*Data shown*.

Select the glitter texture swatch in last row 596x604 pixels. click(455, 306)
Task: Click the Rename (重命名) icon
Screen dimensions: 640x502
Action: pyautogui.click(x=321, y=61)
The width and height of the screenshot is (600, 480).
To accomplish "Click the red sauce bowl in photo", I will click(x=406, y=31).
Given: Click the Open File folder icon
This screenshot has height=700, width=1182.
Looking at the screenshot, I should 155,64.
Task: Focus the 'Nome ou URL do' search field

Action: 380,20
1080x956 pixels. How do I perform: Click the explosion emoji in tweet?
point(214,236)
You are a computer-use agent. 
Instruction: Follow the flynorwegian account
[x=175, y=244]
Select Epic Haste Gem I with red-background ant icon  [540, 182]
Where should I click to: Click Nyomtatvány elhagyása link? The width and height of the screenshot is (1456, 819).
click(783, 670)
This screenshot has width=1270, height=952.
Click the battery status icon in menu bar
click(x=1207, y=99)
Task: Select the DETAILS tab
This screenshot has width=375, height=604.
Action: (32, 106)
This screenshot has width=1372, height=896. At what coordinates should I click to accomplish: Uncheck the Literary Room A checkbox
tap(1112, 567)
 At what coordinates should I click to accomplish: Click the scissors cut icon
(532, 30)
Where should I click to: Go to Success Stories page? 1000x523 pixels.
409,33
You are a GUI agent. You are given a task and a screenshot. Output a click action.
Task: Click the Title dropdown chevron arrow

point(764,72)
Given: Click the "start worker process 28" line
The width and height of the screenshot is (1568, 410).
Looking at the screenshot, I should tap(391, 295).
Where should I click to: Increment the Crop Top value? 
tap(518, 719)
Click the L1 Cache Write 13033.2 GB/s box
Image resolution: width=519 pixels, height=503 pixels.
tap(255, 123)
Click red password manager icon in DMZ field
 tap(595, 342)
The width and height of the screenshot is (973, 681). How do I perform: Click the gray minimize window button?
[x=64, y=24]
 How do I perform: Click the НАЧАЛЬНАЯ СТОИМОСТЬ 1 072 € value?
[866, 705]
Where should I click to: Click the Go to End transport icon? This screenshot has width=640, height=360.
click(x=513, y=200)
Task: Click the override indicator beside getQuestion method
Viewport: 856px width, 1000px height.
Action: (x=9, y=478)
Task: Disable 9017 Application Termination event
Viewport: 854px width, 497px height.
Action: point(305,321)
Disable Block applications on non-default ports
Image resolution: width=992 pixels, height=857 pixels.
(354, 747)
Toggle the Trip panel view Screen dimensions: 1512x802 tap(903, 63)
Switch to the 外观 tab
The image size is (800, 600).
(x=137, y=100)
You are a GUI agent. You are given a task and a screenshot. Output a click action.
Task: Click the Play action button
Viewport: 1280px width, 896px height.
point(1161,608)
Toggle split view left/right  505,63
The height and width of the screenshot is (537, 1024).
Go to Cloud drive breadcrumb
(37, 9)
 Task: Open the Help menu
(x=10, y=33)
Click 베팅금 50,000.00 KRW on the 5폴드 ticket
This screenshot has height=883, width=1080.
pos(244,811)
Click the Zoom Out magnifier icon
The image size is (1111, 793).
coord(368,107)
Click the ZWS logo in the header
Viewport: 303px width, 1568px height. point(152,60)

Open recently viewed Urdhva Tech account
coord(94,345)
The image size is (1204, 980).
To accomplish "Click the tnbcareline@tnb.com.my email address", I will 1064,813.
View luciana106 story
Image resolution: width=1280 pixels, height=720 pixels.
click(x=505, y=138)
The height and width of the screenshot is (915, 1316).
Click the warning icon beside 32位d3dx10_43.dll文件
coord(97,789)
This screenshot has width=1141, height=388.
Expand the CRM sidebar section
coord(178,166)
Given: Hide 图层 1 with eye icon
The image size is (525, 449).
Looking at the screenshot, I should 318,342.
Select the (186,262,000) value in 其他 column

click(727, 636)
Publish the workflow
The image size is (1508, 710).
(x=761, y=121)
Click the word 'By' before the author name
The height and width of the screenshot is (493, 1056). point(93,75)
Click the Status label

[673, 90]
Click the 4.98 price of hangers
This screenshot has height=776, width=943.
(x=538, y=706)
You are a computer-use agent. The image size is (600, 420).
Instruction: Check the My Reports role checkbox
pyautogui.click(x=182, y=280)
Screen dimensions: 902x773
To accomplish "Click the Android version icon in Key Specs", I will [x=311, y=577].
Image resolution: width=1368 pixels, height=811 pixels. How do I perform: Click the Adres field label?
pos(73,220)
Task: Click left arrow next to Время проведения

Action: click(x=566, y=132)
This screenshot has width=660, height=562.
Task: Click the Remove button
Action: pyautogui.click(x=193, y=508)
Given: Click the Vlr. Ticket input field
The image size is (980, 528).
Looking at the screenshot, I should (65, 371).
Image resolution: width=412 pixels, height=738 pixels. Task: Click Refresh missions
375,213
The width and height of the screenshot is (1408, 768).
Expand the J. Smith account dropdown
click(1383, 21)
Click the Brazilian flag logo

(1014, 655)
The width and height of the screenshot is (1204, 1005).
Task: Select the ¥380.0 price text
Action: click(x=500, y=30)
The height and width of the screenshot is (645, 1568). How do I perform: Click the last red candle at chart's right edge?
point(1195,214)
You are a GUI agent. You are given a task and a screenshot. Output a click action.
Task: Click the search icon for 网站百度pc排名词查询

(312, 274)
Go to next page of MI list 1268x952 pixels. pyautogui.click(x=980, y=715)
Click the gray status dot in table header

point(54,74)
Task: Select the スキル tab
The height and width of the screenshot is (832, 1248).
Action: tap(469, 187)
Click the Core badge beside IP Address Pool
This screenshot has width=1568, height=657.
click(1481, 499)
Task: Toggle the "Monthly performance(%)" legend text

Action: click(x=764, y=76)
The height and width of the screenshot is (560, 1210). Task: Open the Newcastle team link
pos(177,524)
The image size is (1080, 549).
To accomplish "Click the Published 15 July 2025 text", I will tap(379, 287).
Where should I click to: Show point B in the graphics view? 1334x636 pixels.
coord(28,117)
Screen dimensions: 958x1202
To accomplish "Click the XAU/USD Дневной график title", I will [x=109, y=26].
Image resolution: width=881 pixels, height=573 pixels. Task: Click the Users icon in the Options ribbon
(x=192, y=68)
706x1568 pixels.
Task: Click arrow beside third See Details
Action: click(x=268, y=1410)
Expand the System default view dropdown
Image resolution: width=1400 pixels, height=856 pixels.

*Task to complete*. Copy each line in the listing where "with" appears.

*Solution*.
Select Epic Haste Gem I with red-background ant icon  [540, 182]
Given: Hide 图层 1 with eye icon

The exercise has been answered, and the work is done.